Dataset records:
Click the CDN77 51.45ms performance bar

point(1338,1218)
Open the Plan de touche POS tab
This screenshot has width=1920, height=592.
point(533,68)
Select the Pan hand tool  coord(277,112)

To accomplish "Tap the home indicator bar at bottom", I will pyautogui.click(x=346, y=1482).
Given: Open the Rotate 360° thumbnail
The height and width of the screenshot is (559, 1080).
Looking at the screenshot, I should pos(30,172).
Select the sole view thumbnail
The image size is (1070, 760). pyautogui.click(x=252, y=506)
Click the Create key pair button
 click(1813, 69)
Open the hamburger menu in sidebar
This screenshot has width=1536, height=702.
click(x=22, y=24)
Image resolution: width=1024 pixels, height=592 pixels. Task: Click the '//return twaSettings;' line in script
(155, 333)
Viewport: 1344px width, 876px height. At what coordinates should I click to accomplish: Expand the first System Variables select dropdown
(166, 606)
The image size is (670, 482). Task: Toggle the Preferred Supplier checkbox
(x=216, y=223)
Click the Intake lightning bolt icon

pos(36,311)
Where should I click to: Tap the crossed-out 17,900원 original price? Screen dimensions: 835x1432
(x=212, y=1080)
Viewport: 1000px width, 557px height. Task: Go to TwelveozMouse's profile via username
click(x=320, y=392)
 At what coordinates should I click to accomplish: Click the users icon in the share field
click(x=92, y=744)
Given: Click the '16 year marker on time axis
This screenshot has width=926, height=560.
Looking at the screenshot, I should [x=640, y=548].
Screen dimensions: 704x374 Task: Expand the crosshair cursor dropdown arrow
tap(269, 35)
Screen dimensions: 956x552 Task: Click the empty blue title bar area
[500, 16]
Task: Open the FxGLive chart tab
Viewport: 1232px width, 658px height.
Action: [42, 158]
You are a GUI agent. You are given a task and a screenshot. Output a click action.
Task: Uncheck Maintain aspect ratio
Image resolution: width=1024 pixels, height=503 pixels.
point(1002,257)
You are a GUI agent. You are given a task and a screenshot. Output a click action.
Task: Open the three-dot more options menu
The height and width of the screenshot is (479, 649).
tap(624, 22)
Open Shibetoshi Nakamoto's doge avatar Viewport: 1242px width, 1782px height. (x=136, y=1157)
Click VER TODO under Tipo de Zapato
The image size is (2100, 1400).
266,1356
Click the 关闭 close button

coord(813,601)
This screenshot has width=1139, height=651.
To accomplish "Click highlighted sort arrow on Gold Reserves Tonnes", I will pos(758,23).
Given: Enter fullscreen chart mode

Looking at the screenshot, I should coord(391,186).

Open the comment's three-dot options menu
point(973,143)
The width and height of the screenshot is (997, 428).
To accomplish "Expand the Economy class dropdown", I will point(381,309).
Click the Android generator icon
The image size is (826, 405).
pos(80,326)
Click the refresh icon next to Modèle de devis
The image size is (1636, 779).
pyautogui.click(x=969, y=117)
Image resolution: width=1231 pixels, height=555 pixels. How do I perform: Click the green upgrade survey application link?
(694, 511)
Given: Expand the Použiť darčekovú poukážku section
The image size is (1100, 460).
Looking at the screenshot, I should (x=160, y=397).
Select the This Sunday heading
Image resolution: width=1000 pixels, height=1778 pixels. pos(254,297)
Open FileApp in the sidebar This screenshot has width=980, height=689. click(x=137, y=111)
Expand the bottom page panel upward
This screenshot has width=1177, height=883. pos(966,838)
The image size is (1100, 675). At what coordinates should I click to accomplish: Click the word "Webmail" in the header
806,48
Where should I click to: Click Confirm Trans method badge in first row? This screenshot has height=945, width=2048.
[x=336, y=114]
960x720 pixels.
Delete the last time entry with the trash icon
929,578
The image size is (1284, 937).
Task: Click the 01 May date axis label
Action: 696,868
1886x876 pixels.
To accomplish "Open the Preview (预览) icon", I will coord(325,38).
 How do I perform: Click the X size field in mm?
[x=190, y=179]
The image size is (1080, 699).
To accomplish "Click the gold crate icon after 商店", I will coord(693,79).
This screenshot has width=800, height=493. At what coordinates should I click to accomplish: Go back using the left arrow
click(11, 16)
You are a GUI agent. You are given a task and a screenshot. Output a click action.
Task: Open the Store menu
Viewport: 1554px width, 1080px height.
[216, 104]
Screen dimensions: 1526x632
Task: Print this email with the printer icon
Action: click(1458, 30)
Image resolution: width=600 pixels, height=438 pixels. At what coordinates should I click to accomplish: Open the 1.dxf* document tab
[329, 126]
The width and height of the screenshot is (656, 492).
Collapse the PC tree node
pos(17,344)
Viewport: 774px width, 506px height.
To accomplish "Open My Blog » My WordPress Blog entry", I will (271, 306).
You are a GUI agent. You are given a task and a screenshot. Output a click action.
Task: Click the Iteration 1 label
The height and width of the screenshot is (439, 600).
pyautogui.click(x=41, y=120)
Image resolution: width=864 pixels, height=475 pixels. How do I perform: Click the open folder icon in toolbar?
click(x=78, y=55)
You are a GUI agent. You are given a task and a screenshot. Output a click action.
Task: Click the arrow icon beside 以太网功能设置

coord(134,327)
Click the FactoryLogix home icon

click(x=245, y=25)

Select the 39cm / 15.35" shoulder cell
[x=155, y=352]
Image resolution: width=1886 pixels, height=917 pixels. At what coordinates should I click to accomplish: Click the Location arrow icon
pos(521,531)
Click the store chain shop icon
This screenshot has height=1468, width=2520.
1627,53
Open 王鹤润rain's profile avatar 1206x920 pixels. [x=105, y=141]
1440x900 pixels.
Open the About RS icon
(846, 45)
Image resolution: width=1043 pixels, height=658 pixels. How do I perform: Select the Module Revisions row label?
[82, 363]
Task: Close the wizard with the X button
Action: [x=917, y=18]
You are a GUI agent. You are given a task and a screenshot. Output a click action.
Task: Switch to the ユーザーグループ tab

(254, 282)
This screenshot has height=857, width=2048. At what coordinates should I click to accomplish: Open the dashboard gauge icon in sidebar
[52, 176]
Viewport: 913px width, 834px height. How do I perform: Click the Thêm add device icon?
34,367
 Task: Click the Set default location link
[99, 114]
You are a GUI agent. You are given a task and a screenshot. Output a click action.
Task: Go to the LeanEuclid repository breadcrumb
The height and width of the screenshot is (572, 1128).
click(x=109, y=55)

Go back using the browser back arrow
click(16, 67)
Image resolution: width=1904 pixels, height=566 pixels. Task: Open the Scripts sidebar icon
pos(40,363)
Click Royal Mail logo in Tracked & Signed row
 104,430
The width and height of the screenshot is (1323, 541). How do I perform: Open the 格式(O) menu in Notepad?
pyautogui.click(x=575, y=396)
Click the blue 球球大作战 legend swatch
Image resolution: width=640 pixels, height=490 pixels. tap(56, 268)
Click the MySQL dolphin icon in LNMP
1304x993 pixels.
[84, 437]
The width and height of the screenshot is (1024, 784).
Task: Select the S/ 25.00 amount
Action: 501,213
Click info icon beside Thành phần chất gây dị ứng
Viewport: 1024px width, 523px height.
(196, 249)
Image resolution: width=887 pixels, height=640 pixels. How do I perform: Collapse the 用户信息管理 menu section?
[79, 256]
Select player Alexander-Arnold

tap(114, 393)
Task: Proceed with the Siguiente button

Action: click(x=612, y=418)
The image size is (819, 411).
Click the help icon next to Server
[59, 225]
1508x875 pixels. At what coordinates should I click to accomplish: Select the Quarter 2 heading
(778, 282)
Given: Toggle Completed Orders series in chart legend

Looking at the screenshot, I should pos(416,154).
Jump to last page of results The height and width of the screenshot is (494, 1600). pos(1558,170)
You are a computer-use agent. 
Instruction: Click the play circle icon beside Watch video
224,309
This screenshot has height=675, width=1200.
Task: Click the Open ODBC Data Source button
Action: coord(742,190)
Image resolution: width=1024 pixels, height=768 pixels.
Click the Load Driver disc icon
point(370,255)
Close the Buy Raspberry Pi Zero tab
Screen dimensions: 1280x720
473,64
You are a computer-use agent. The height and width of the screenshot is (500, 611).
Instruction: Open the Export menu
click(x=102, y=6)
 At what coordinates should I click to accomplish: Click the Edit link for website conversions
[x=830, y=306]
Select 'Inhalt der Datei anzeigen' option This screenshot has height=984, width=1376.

Task statement: Each line from the beginning of the entries to the line with "Select the Pan" must be repeated exactly, with both end lines kept and no other lines given.

Response box:
Click the CDN77 51.45ms performance bar

point(1338,1218)
Open the Plan de touche POS tab
This screenshot has width=1920, height=592.
point(533,68)
Select the Pan hand tool  coord(277,112)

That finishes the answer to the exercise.